Per costruire un’altra Europea, è decisivo rispondere ad alcune domande. Perché è fallito l’ordine neoliberale mercantilista? Perché, nel 2016, proprio dove era nata e per prima si è affermata l’ideologia neoliberale, è arrivata la Brexit e, a ruota, Donald Tramp è approdato alla Casa Bianca? Il mercato unico europeo, retoricamente celebrato, non è stata la realizzazione estrema di quell’ordine? Ha davvero portato i benefici economici e sociali attribuitigli? Dov’è l’evidenza empirica? Nei manuali di economia, la concorrenza nei liberi mercati porta benessere a condizione che vi sia “level playing field”, ossia si giochi con le stesse regole.

Com’è il terreno di gioco europeo dove vige, feroce, il dumping fiscale, spesso paradisiaco, e il dumping sociale? Almeno ex-post, per evitare di ripetere l’errore con l’Ucraina e gli altri Stati ex comunisti in lista d’attesa per entrare, non si dovrebbe riconoscere che l’allargamento a Est è stato fattore di moltiplicazione della svalutazione del lavoro e di disuguaglianze, oltre che della divergenza di interessi geopolitici? Perché nelle urne, anche da questa parte dell’Atlantico, le classi medie e l’universo del lavoro si rivolgono sempre più verso “sovranisti” e “populisti” e colpiscono le famiglie politiche tradizionali così impegnate sul fronte euro-mercantilista?
È benvenuto realismo da parte di Mario Draghi l’abiura implicita degli Stati Uniti d’Europa, già compiuta nel suo famoso Rapporto sulla competitività. Finalmente, si ammette che, per produrre essenziali e urgenti beni pubblici europei e rimanere nel gioco della grandi potenze, l’ “azione comune” può essere generata soltanto dal concerto di Stati nazionali, l’unica dimensione politica democratizzata dall’umanità. Ma, prima di trovare la convergenza, è necessaria una adeguata linea politica. L’umiliazione subita sul versante dazi e sul versante #Ucraina non deriva dalle divergenze tra i governi europei, ma dall’insostenibile agenda seguita (anche dal Presidente del Consiglio Mario Draghi). Il commercio internazionale è materia interamente delegata alla Commissione.
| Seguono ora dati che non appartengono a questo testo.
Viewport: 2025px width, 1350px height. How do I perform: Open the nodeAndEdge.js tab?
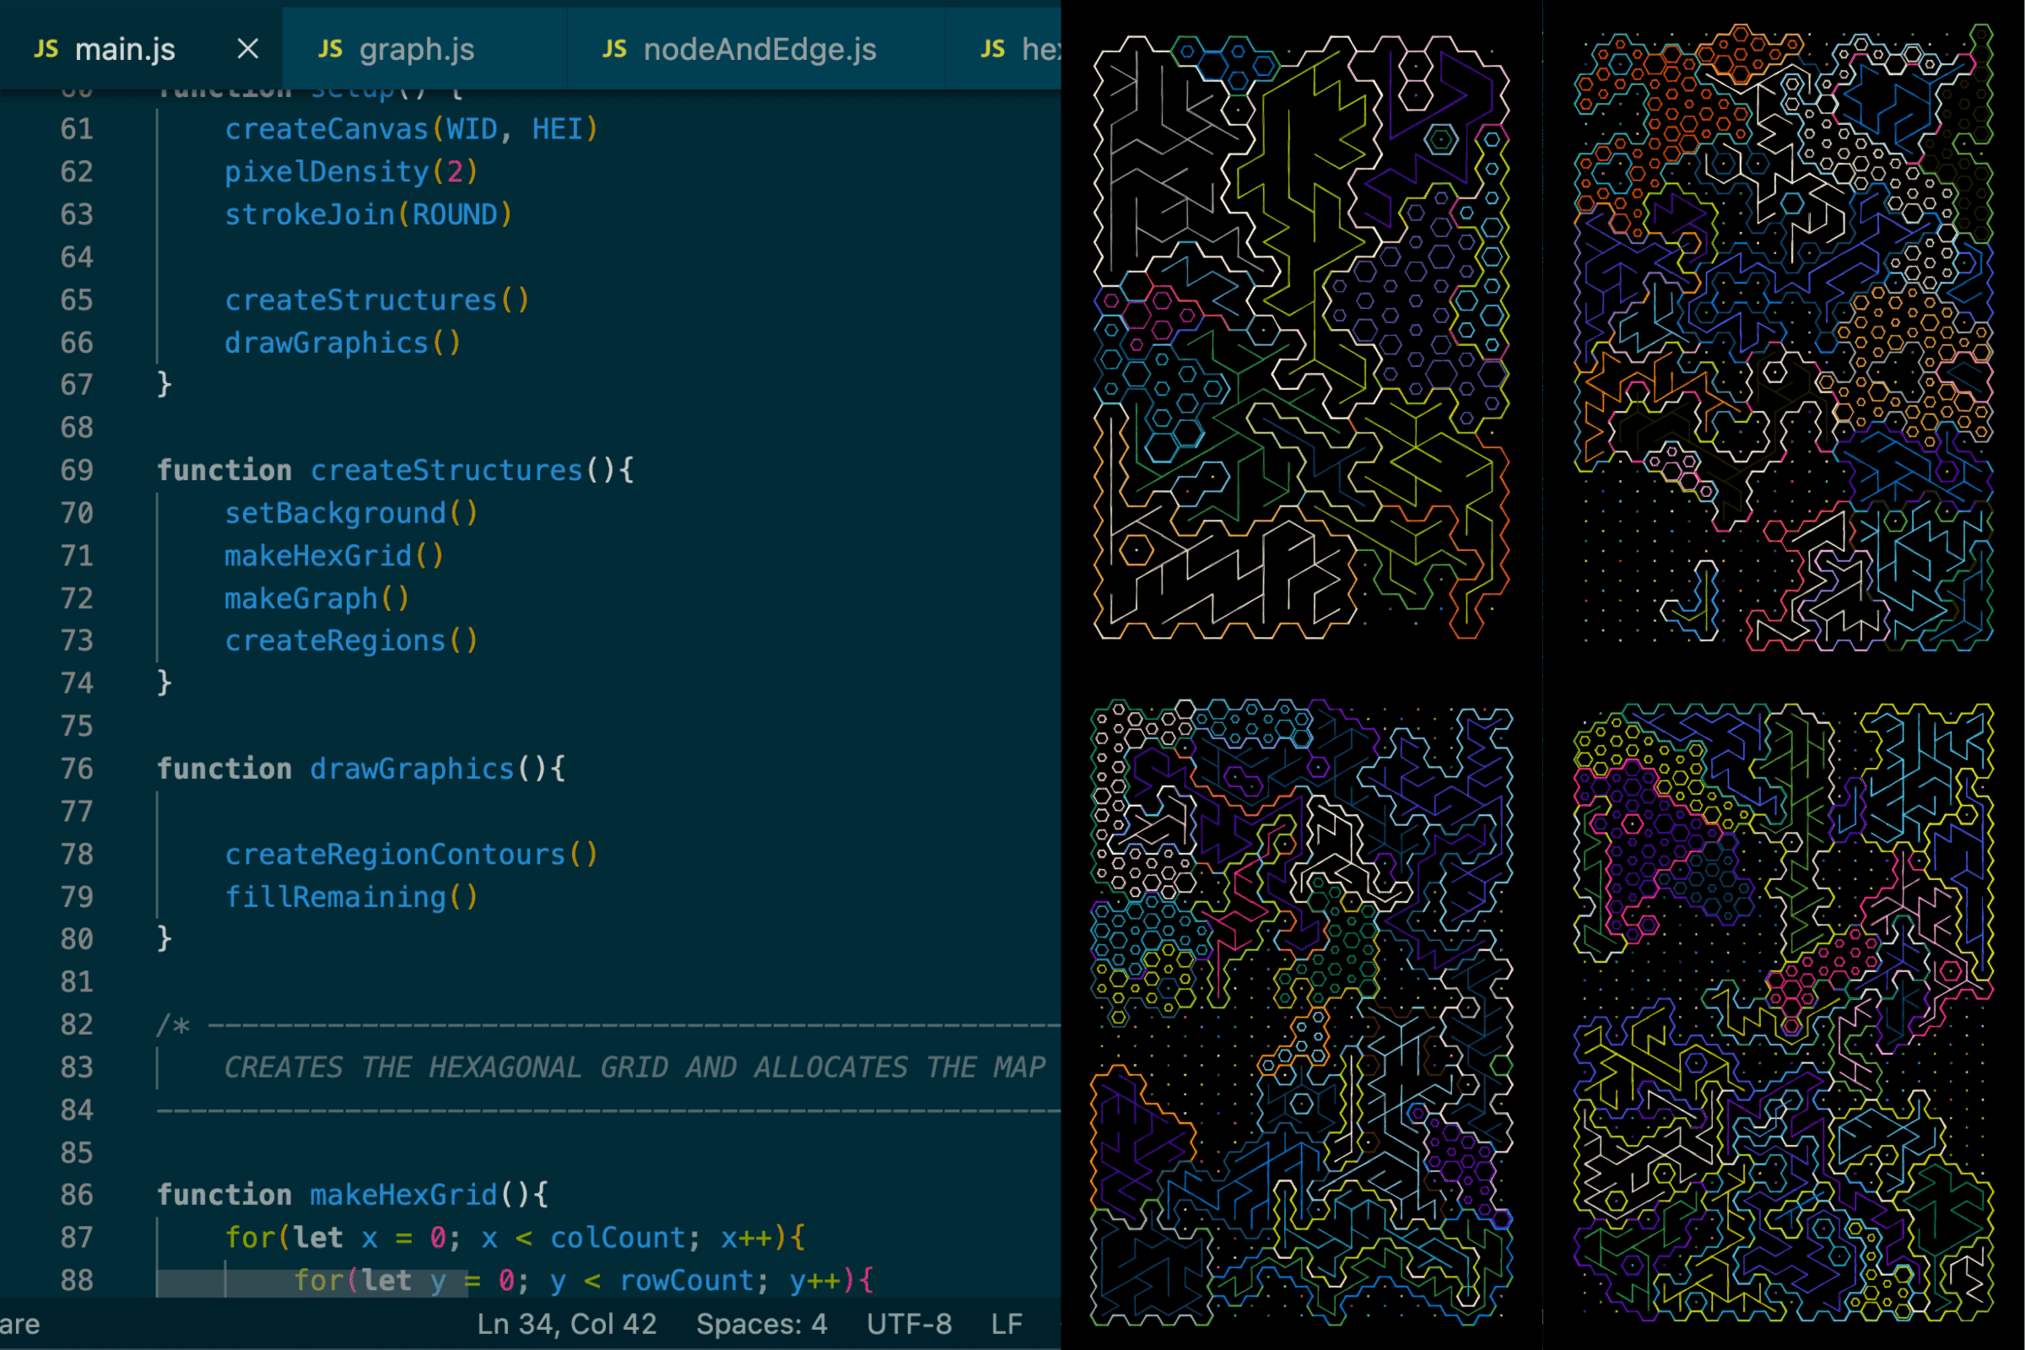pos(759,49)
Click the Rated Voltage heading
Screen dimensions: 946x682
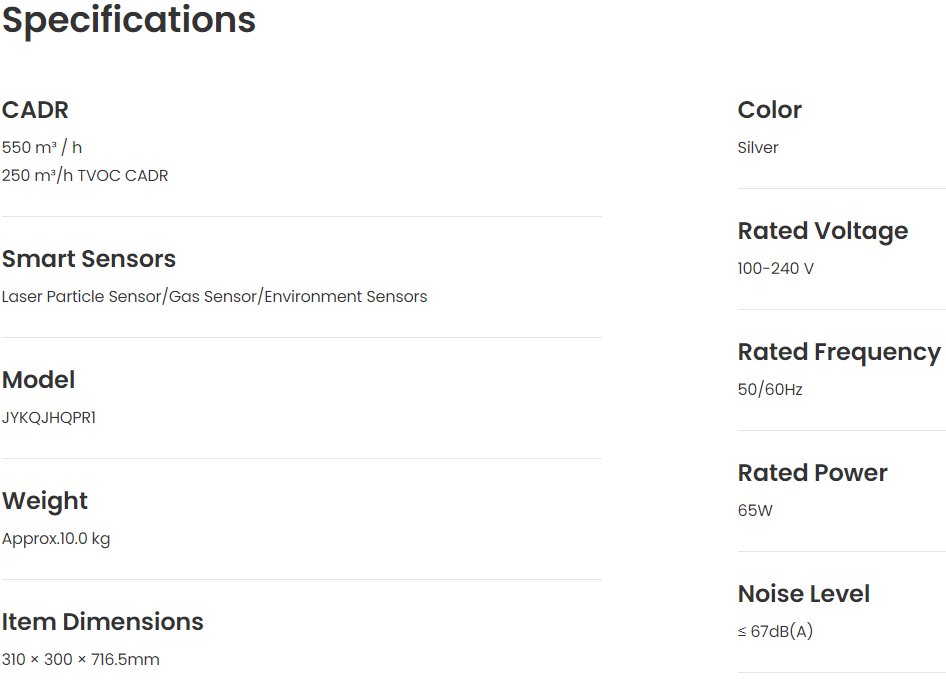[823, 231]

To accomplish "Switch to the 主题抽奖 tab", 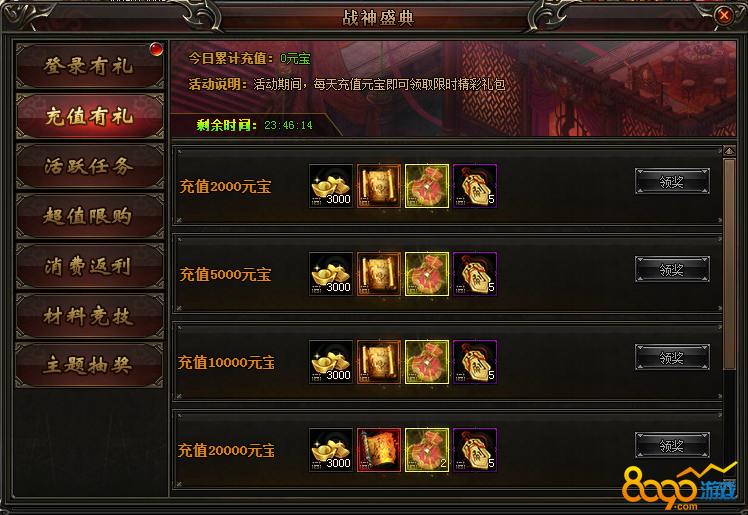I will click(90, 366).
Gli Stati nazionali, caricaturizzati anche nella lectio di Rimini come istituzioni politiche intrinsecamente volte al nazionalismo e alla guerra, nonostante i principi scolpiti nella nostra costituzione, hanno finanche attribuito a Palazzo Berlaymomt l’Anti-coertion instrument, il bazooka per le reagire agli attacchi commerciali, attivabile a maggioranza degli Stati membri. Per quanto riguarda la drammatica vicenda ucraina, l’irrilevanza dell’Ue sta nella subalternità dei governi europei all’establishment neocon largamente presente nel Partito Democratico a stelle e strisce; sta nell’interpretazione della #Russia come “minaccia esistenziale” e, a cascata, nella scelta intrupparsi militarmente nella crociata Occidente contro resto del mondo, salvo poi rimane spiazzati dal Arealismo dell’Amministrazione #Trump in Alaska.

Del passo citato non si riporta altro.